US port reveals US$348m investment plan
New infrastructure, economic development, environmental, and community health are the top priorities in the Port of Seattle’s US$348m 2019-2023 capital investment plan.
The Port of Seattle Commission has approved its capital investment plan and 2019 budget, which includes US$100m for a new cruise berth (assumes 50% tenant cost share); US$39m for development of Terminal 91 uplands; US$35m for berth replacement at Terminal 91; US$30m for bringing electrical power to the waterfront; US$23m for Fishermen’s Terminal Gateway Building; and US$17m for a Terminal 117 habitat restoration programme.
Stephen P. Metruck, executive director of the port, said: “This forward-looking budget and five-year plan directly responds to our region’s travel, trade, and logistics needs. We prioritized efficient facilities, environmental investments, and resources to strengthen customer service and community engagement.”

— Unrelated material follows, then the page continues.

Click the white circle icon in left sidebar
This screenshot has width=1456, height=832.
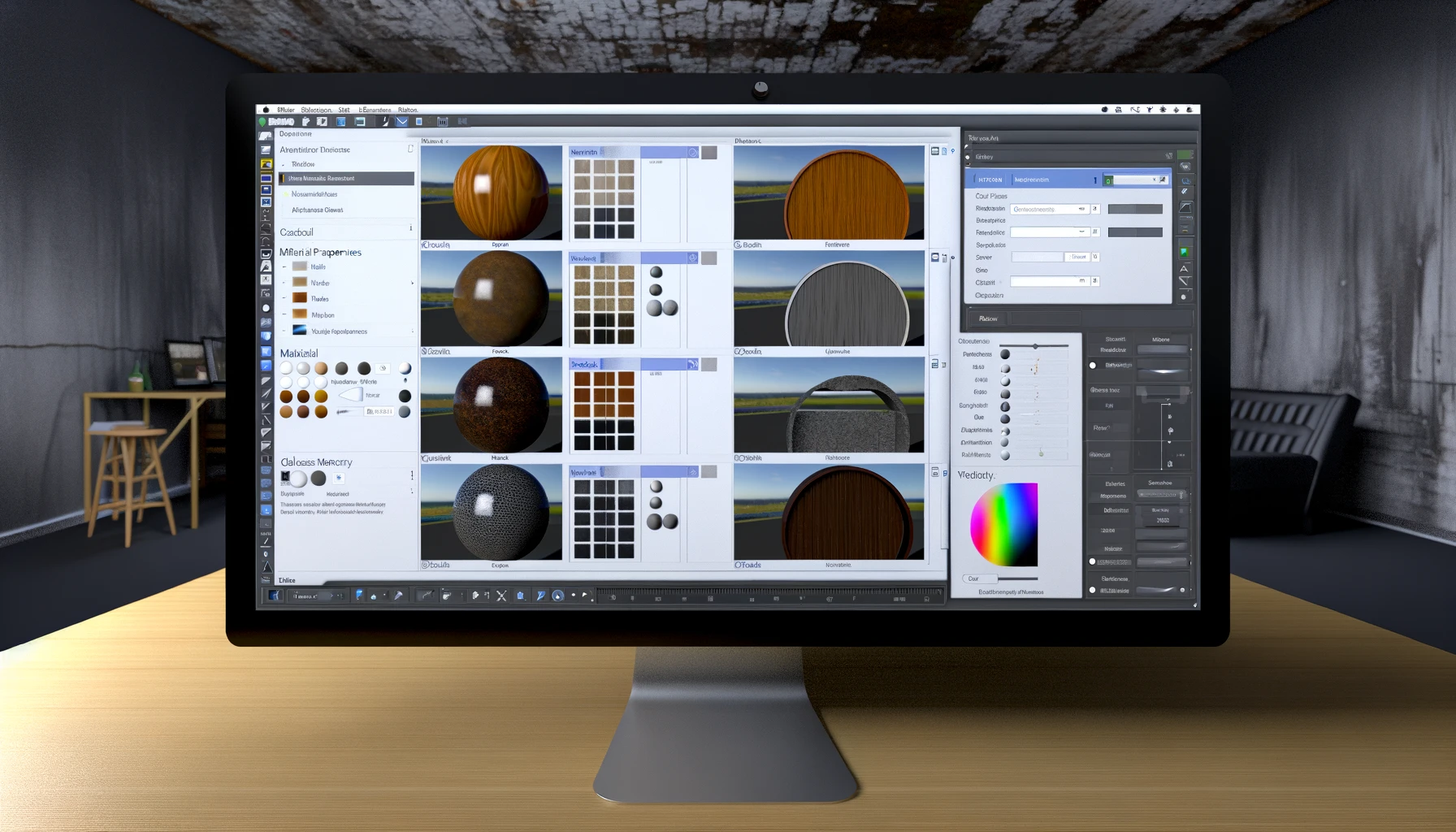[x=266, y=308]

Through the Northwest Seaport Alliance, the Port will invest US$340m for the redevelopment of Terminal 5 to handle ultra-large container vessels.
The plan also includes US$30m for waterfront electrification that would significantly reduce greenhouse gas emissions from waterfront equipment and cruise vessels at berth, improving air quality for maritime workers and residents.

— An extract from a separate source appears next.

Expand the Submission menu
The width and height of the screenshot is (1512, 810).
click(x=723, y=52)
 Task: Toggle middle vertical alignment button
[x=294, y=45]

More than US$1m will be allocated for energy and sustainability partnering funds, environmental justice projects for near-port communities, work on the port’s sustainable aviation fuels programme and continued work on an energy and sustainability framework evaluation for port projects.
Solar power will also be installed at the port’s Pier 69 building.
US$11.7m will be allocated to regional transportation investments to improve efficiency and safety for freight and commuters, and a ten-year commitment on over $60 million. Investment areas include the Heavy Haul Corridor, Puget Sound Gateway and Safe and Swift Corridor.
The Port also plans to invest almost US$3m in workforce development funding and spend $634,000 on its high school and college internship programme, plus support regional economic development investments to help create more jobs.